Listed medicines must only use indications drawn exclusively from a list of pre-approved 'permitted indications' and must comply with any requirements for the use of these indications in listed medicines. Medicines that contain the abovementioned indications are currently required to display the following warning statement:
- 'Seek medical advice if diarrhoea persists for more than: 6 hours in infants under 6 months, 12 hours in children under 3 years, 24 hours in children aged 3 to 6 years or 48 hours in adults and children over 6 years (or words to that effect).’
The absence of the required warning statement may result in consumers not seeking appropriate medical advice in a timely manner, leading to adverse health outcomes.

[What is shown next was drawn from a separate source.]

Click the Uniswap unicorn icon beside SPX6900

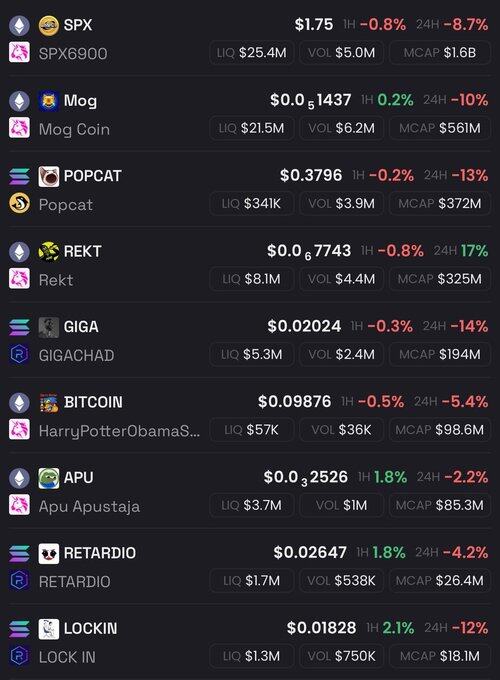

We will be selecting listed medicines that contain the above indications for compliance review to ensure that they display the required warning statement.
I am a sponsor, what should I do?
The Therapeutic Goods (Permissible Indications) Determination contains the list of indications allowed by the TGA for use in listed medicines and any specific requirements (such as warning statements) for each indication.
If you are a sponsor of a listed medicine that contains one or more of the abovementioned indications, you are encouraged to re-evaluate the presentation of the goods to ensure that the required warning statement is present.
If your medicine is selected for review, you will receive a Request for Information notice. This notice will contain an explanation of the review process, outline the information you are required to submit and relevant due dates for your response.
If you decide to cancel the listing of your medicine in response to the Request for Information notice, we may still request certain documentation to be provided to ensure that the certifications made at the time of listing were correct.
What will the TGA do?
The TGA will commence desktop compliance reviews for a selection of listed medicines that contain one or more of the abovementioned indications and therefore require a warning statement. These may either be selected randomly or on the basis of regulatory intelligence.
We will send sponsors of these medicines a Request for Information notice informing them of the commencement of the review and outlining the information sponsors are required to submit. Upon receipt of the information provided by sponsors, we will assess the medicine against listing requirements, with particular focus on the required warning statement.
If no compliance deficiencies are identified for a selected medicine, the review will be concluded and there will be no further regulatory action. If deficiencies are identified, the sponsor will be given an opportunity to address the deficiencies. Additionally, enforcement actions (such as recall, cancellation of the medicine from the ARTG, issuing of infringement notices, etc.) may be taken.
A summary of the outcomes from this compliance activity will be published after the conclusion of the reviews.